I was recently over hearing a bunch of people arguing about this case at a coffee shop and I know in law school we discussed this briefly, but I wanted to refresh my recollection and that it would make for an interesting thread.

My understanding of the case is as follows:

A conservative group Citizens United wanted to air a documentary bashing Hilary Clinton before the Democratic Primary election. There was a Federal Statute that stood in the way of airing the documentary.

Citizen United filed suit alleging the statute violated their free speech and the documentary should be allowed. The court then decided by a 5-4 funding the documentary was free speech and allowed, which in essence allowed corporations to provide more money to campaigns to protect freedom of speech.

First I was wondering if my understanding is even correct and what people think.

My two cents if my understanding is correct is that groups, corporations, people, etc should be able to say what they want to say, but I understand the argument that is creates an unfair playing field.

Overhearing that conversation made me think of this board and I wanted to see if anyone had additional insight.

Your understanding is pretty close but there was a little bit more to this case which made it so controversial.

As you mentioned earlier, this all started back in 2008 when Citizens United, a conservative non-profit corporation, created a 90-minute documentary right before the '08 Democratic Primary urging voters not to vote for Hillary Clinton. It wanted to distribute this movie through cable TV's video-on-demand feature. However, there are Federal Laws in place (at least there were before this ruling) that regulate corportions from spending money when it comes to political elections. One such law was the Bipartisan Campaign Reform Act of 2002, also known as the McCain–Feingold Act, named after the two senators that proposed it, John McCain (R-AZ) and Russell Feingold (D-WI). In a nut shell, the Act prohibited corporations and unions from using their money to (1) make direct contributions to political candidates, or (2) advocate the election or defeat of a political candidate through any form of media. The Act also required corporations or unions to place disclaimers on whatever political ads they made. Citizens United argued that it should be able to show the Hillary movie on-demand (complete without disclaimers) because it has a right to free speech.
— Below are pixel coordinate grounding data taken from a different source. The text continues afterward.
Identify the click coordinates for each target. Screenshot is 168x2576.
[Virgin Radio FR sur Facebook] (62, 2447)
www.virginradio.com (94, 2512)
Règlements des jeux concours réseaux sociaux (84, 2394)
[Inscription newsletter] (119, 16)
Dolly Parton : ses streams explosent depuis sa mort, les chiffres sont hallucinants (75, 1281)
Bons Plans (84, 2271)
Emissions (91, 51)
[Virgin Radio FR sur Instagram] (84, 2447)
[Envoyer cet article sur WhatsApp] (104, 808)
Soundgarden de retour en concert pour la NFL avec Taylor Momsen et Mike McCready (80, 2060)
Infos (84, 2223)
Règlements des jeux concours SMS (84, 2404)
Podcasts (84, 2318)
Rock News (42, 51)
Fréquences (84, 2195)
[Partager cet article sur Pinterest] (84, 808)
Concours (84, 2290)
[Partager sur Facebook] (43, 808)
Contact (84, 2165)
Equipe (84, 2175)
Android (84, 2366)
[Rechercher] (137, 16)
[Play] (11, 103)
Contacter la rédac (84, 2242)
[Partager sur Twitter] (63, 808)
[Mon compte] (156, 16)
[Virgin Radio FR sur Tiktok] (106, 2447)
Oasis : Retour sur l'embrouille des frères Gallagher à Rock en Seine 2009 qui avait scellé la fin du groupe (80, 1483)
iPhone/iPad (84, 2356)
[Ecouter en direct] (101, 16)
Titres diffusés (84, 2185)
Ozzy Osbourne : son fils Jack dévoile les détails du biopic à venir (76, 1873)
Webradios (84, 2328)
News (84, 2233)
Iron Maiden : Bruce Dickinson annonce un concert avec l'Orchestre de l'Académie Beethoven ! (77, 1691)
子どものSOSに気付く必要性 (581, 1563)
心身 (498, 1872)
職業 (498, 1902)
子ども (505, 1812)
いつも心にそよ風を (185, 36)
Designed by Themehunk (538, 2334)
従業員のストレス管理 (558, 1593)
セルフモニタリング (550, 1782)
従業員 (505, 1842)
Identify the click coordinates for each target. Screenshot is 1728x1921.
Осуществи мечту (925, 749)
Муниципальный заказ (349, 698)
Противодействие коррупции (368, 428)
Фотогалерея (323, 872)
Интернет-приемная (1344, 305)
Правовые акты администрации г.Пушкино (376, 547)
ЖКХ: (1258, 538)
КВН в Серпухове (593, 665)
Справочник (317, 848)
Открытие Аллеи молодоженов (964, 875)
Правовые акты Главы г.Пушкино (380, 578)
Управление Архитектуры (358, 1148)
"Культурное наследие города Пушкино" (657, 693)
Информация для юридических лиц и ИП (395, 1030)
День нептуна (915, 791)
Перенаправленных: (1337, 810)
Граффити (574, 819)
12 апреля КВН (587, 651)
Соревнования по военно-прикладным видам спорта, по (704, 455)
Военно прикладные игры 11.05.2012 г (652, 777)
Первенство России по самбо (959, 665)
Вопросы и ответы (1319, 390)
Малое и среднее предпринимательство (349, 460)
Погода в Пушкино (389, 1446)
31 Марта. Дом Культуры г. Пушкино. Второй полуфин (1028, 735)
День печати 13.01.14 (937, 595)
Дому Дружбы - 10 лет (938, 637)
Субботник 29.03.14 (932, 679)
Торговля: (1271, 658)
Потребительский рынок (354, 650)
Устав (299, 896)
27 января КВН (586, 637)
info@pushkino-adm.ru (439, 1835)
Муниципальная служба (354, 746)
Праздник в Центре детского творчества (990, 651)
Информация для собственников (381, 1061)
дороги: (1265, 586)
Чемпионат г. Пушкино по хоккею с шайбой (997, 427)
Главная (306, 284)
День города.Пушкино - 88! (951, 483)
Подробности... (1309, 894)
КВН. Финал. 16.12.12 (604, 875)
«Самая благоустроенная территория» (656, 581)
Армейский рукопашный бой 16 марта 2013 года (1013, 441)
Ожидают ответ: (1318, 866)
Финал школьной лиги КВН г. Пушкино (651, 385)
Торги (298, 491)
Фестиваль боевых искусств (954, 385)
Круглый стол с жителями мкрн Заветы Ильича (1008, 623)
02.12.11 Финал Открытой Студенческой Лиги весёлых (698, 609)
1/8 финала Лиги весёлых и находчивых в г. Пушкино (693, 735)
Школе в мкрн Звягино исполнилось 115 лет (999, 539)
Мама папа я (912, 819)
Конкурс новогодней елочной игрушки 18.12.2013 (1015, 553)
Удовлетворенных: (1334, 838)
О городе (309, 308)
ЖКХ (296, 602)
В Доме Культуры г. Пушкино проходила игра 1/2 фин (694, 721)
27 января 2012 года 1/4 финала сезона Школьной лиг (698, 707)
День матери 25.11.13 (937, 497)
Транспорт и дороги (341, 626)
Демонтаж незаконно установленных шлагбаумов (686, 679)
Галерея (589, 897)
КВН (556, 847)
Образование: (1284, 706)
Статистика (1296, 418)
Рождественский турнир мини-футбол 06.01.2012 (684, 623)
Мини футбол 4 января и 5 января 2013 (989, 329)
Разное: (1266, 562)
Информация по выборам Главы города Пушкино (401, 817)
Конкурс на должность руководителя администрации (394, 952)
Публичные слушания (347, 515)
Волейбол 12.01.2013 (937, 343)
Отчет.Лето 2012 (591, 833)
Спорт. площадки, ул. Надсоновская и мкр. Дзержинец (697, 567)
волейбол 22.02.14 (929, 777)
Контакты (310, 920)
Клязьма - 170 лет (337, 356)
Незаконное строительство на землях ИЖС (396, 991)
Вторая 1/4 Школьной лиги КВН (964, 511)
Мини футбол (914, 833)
The Federal Election Commission (FEC) argued that its enforcement of these regulations against corportions and unions was constitutional because, unlike people, neither corporations or unions have a 1st Amendment right to free speech.

The FEC won below and Citizens United appealed to the Supreme Court which ruled 5-4 down ideological lines that corporations have a 1st Amendment right to free speech AND that right includes the right to spend as much money as they wish in political elections. 

Mind you, the opinion did not say that only American corporations have a 1st Amendment right to spend as much as they want in our elections, it said any corporation. So the holding quite literally allows for foreign interests to influence US elections if they are so inclined.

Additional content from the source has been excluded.